Re: IJ joint in spaced lettering

From: Kenneth Whistler (kenw@sybase.com)
Date: Mon Jan 09 2006 - 20:50:31 CST

Next message: Doug Ewell: "Re: IJ joint in spaced lettering"

Previous message: Philippe Verdy: "Re: IJ joint in spaced lettering"
Maybe in reply to: Anto'nio Martins-Tuva'lkin: "IJ joint in spaced lettering"
Next in thread: Doug Ewell: "Re: IJ joint in spaced lettering"
Reply: Doug Ewell: "Re: IJ joint in spaced lettering"
Reply: Philippe Verdy: "Re: IJ joint in spaced lettering"
Messages sorted by: [ date ] [ thread ] [ subject ] [ author ] [ attachment ]
Mail actions: [ respond to this message ] [ mail a new topic ]

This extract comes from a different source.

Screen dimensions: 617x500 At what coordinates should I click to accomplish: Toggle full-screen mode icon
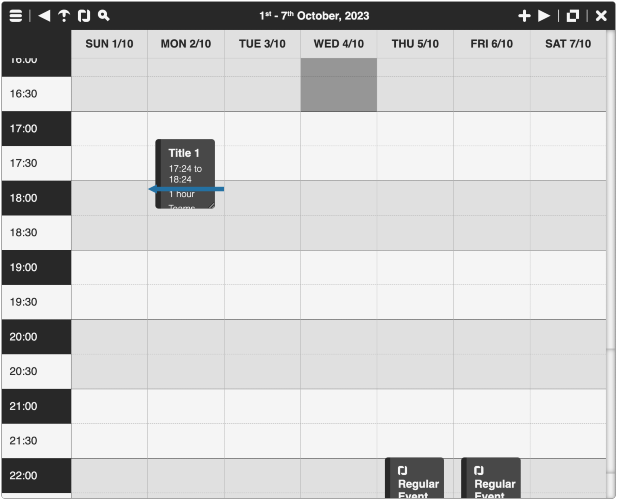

> > <0069, 006A> --> 103C.1054.0020.0020.0002.0002
> > <0133> --> 103C.1054.0020.0020.0004.0004
> > <0049, 004A> --> 103C.1054.0020.0020.0008.0008
> > <0132> --> 103C.1054.0020.0020.000A.000A
> > ^^^^^^^^^ ^^^^^^^^^ ^^^^^^^^^
> > primary secondary tertiary
>

Philippe asked:

> Should n't it be instead (leading zeroes suppressed only for clarity, avoiding
line breaking in emails) ?:
>
> <0069, 006A>
> --> 103C.1054.0.20.20.0.2.2.0.69.6A
> <0133>
> --> 103C.1054.0.20.20.0.4.4.0.133
> <0049, 004A>
> --> 103C.1054.0.20.20.0.8.8.0.49.4A
> <0132>
> --> 103C.1054.0.20.20.0.A.A.0.132
>
> (note the addition of .0. to separate collation levels, to allow
> binary sort order, and the addition of the trailing collation
> level for the default codepoint ordering with unlimited collation keys)

Not necessary. The UCA generally assumes a maximum level of 3, to
simplify discussion, and because that is usually all that is
needed. The 4th level values in the DUCET table are just there
to make further distinctions if people need them in certain cases.

Furthermore, because the DUCET values are constructed with all
primary weights > all secondary weights > all tertiary weights,
I make use of the implementation technique discussed in 6.1.1,
Eliminating Level Separators. Level separators aren't needed in
constructing examples from DUCET, if no table tailoring has been
applied and no other compression techniques are used.

Note that the constructed keys I posted will sort in the exact
same relative order as those you posted. The 4th level differences
are irrelevant and are swamped by the tertiary differences.

> Another related question: Why isn't there a standard 16-bit UTF
> that preserves the binary ordering of codepoints?
> (I mean for example UTF-16 modified simply by moving all
> code units or code points in E000..FFFF down to D800..F7FF
> and moving surrogate code units in D800..DFFF up to F800..FFFF).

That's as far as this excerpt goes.